Chapter 12 Farm Bankruptcies Double in Federal Reserve’s 9th District
Chapter 12 bankruptcies have more than doubled in the Federal Reserve 9th District, which encompasses northern tier states stretching from Wisconsin west to Montana.
For the 12 months ending in June 2018, reported Chapter 12 bankruptcies totaled 84 farm operations, more than double the number reported in 2014. Seventy such bankruptcies were reported in 2010, in the depths of the Great Recession.
“However, current prices levels and the trajectory of current trends suggest that this trend has not yet seen a peak,” says Ronald Wirtz, Director of Regional Outreach for the 9th District.
Most of the bankruptcies are dairy farms. Wisconsin is seeing about 60% of the bankruptcies in the 9th District, says Wertz. “Though the state is the country’s number two milk producer, it still has many small farms, which tend to be more exposed to large price fluctuations,” says Wirtz.
The number of licensed dairy farms in Wisconsin has dropped by about 1,200 since 2016, a 13% decline, with 584 leaving the business this year alone.

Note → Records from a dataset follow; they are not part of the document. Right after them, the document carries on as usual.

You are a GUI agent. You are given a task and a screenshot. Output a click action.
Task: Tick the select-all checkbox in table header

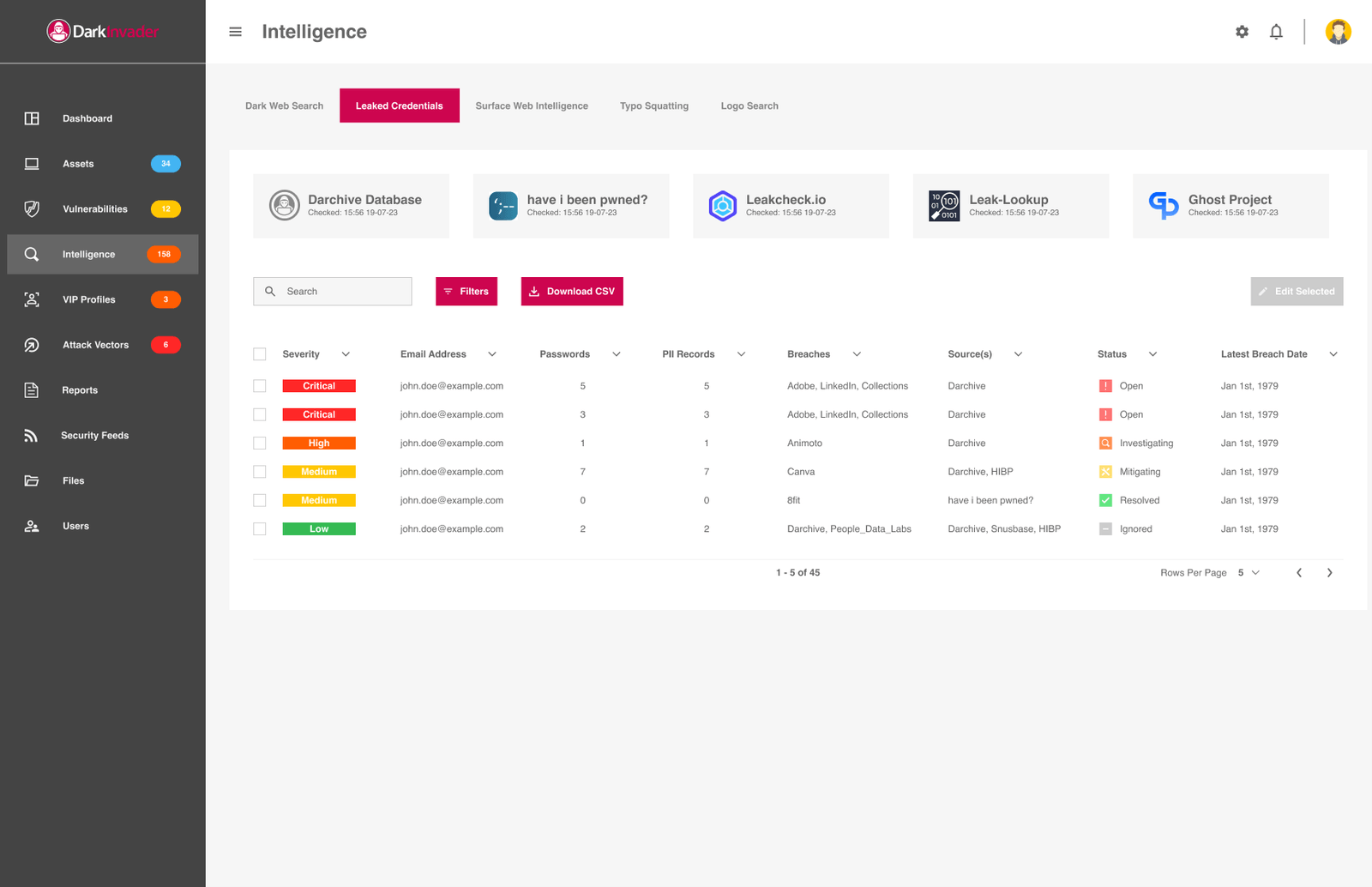click(259, 353)
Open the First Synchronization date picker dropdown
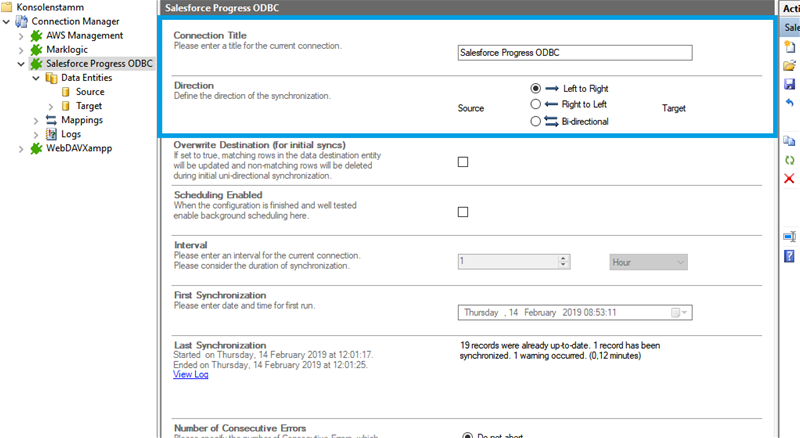The height and width of the screenshot is (438, 800). [x=677, y=313]
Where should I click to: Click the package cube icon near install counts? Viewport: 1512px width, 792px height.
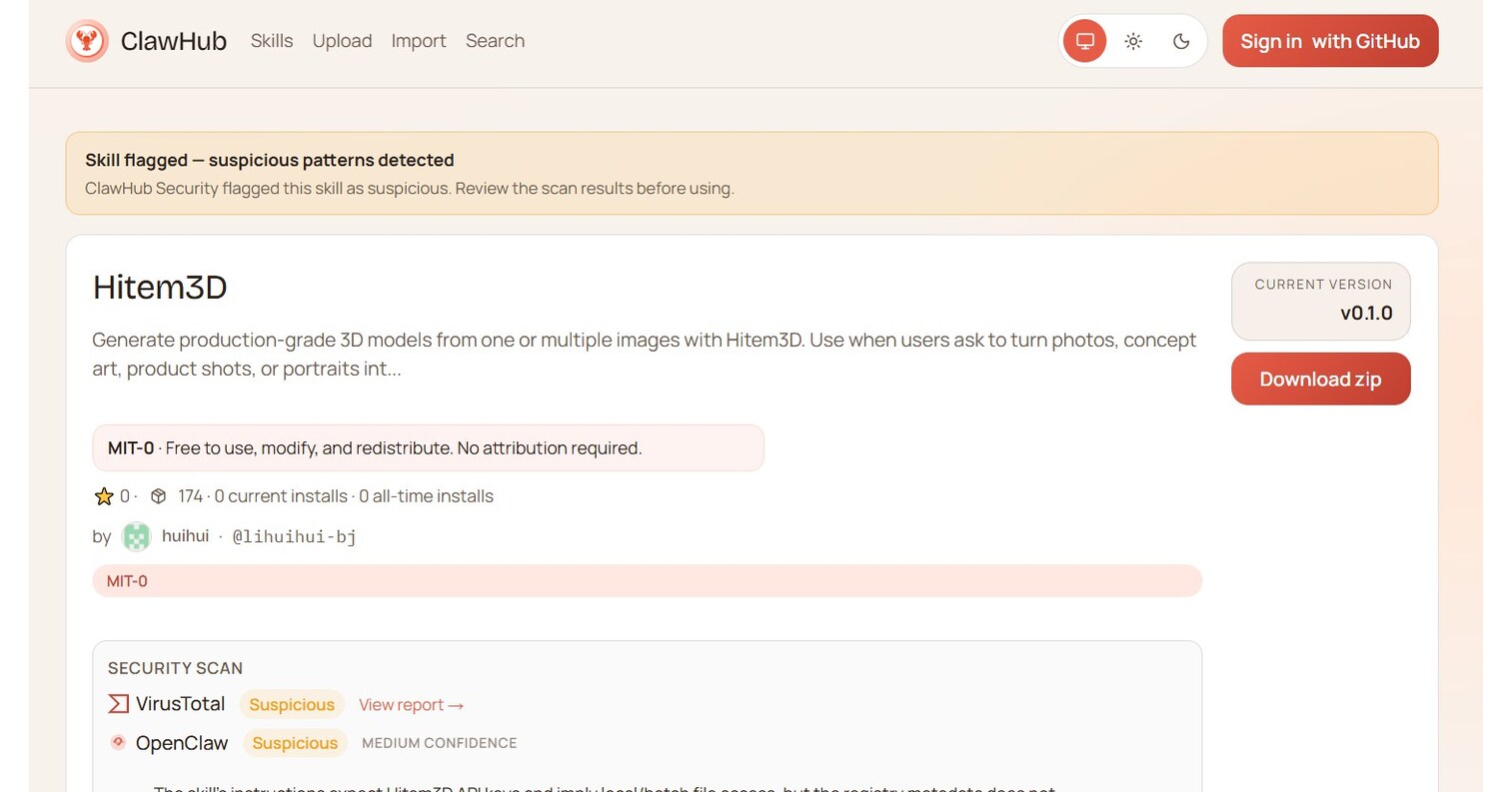point(158,495)
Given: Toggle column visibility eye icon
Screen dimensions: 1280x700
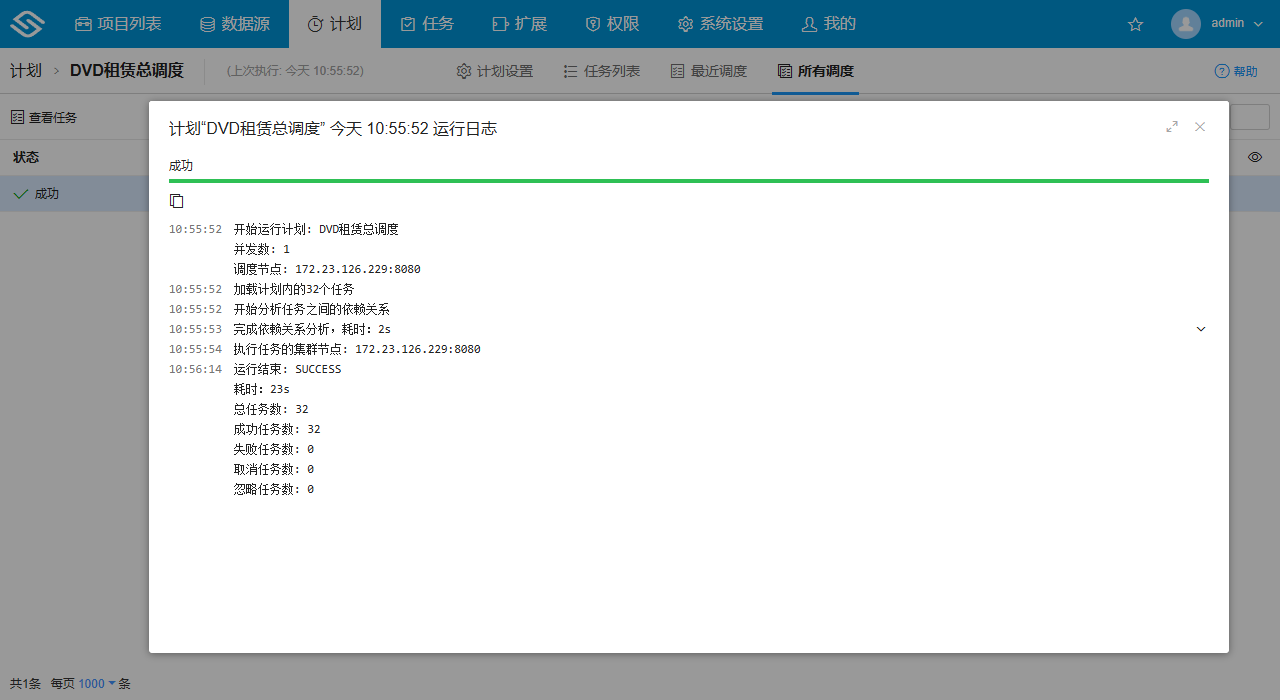Looking at the screenshot, I should 1255,157.
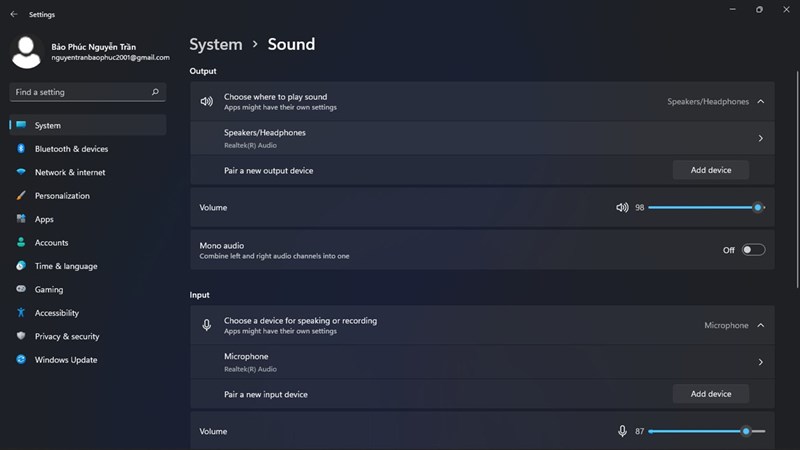Screen dimensions: 800x450
Task: Mute output using the volume speaker icon
Action: tap(622, 208)
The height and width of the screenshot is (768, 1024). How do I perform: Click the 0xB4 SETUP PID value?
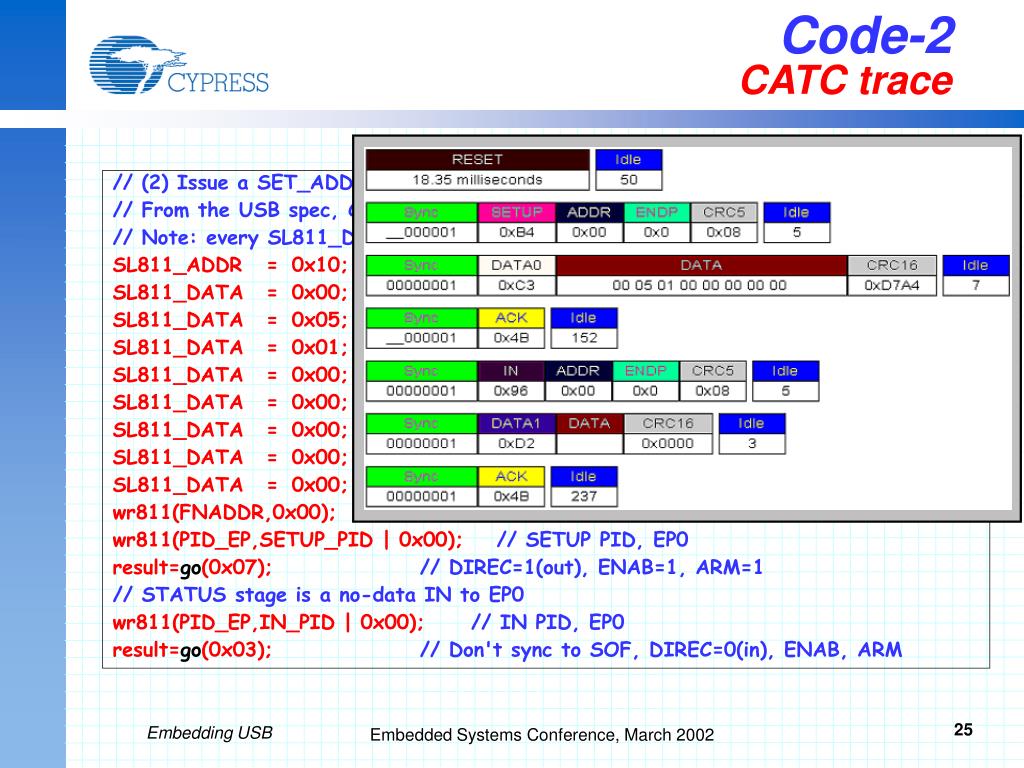(515, 233)
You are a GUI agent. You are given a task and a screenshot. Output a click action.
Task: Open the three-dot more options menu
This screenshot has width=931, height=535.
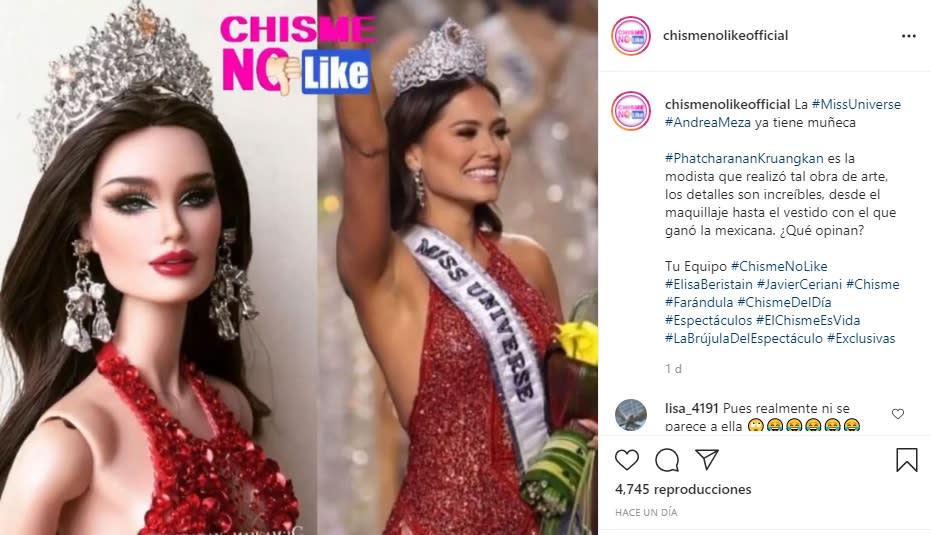(x=908, y=36)
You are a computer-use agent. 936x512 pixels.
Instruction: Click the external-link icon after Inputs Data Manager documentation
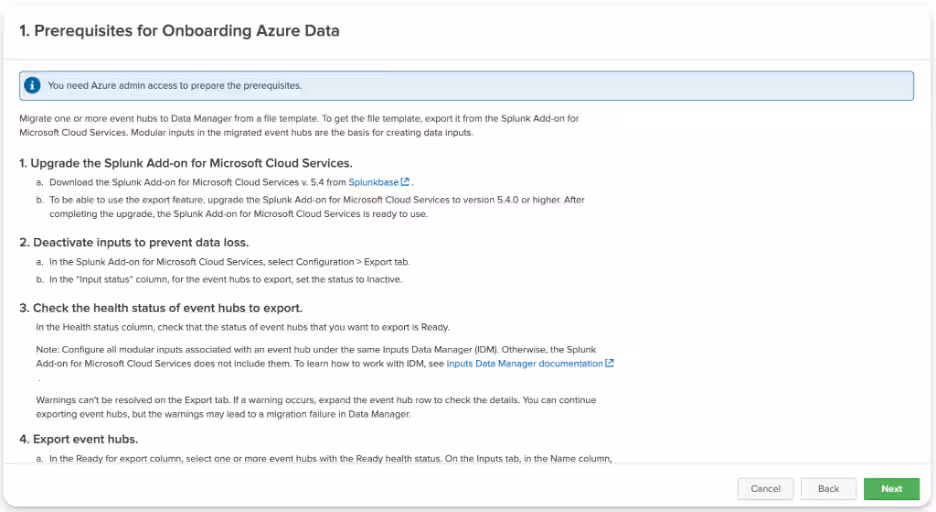[609, 364]
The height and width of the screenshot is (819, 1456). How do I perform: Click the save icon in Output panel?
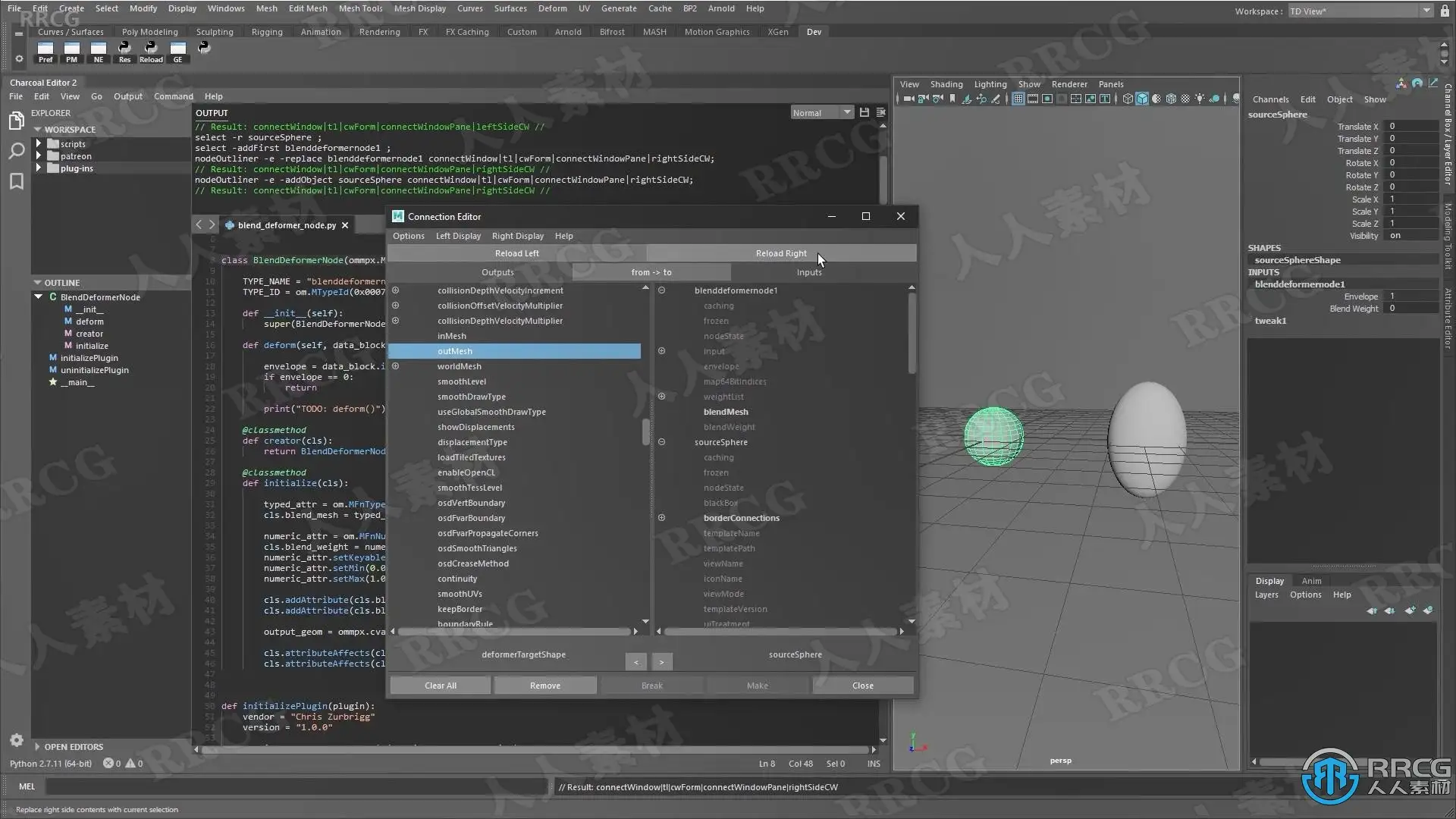(864, 112)
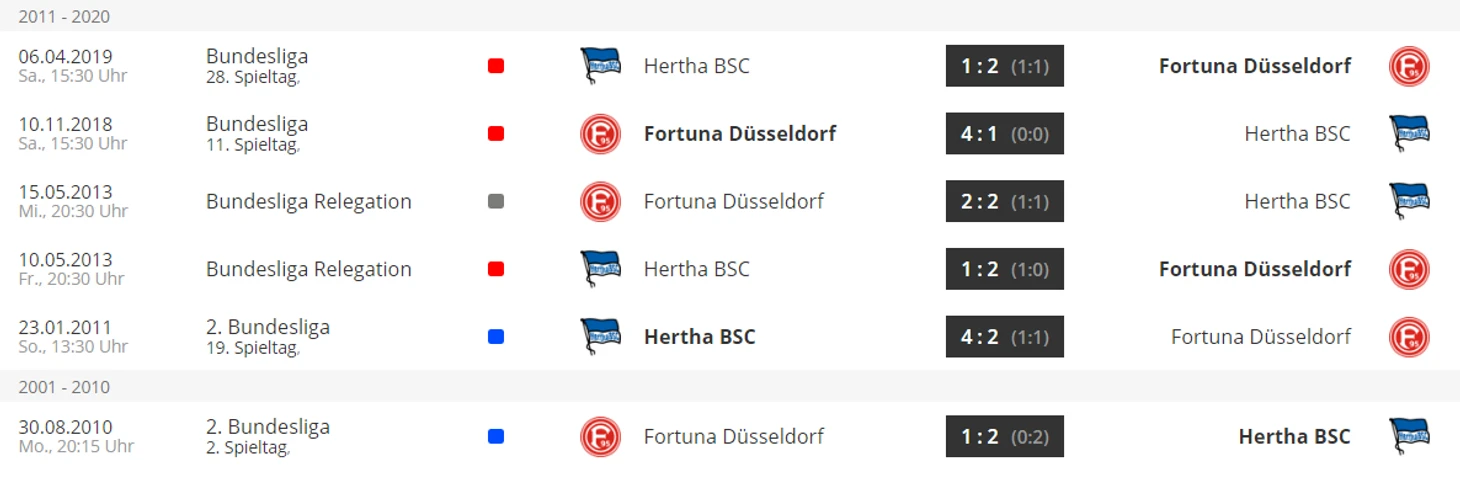Click the red indicator for 06.04.2019 match
The width and height of the screenshot is (1460, 479).
coord(496,66)
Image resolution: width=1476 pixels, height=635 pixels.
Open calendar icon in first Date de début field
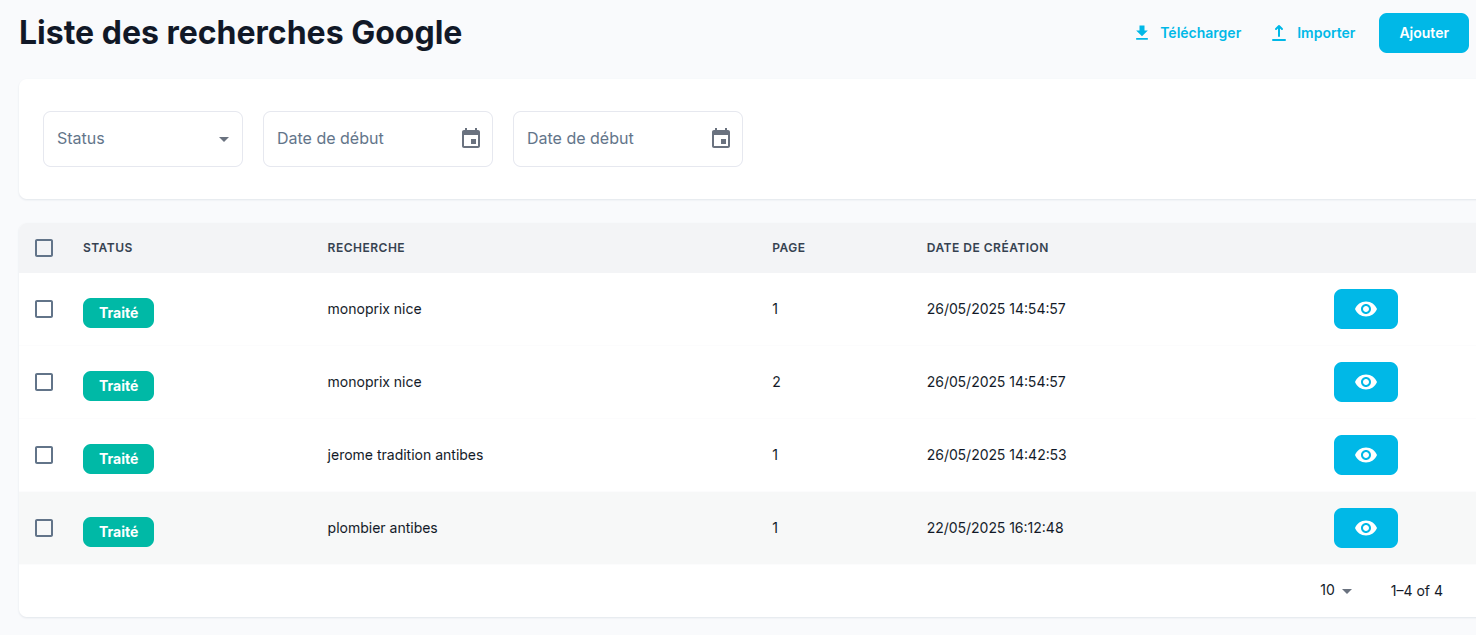pos(471,139)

Those farms opting for Chapter 12 bankruptcy protection are farms that are trying to pay down debt but remain in business. “[Chapter 12] uses facets of both Chapter 11 and Chapter 13 bankruptcy—or more accurately eliminates certain barriers that farmers would face if they sought protection from creditors under either of those chapters in the bankruptcy code,” says Wirtz.
“Chapter 12 combines the comparative simplicity of Chapter 13 with the higher debt levels allowed in Chapter 11. It also provide for payment flexibility, given the seasonal nature of farm output,” he says.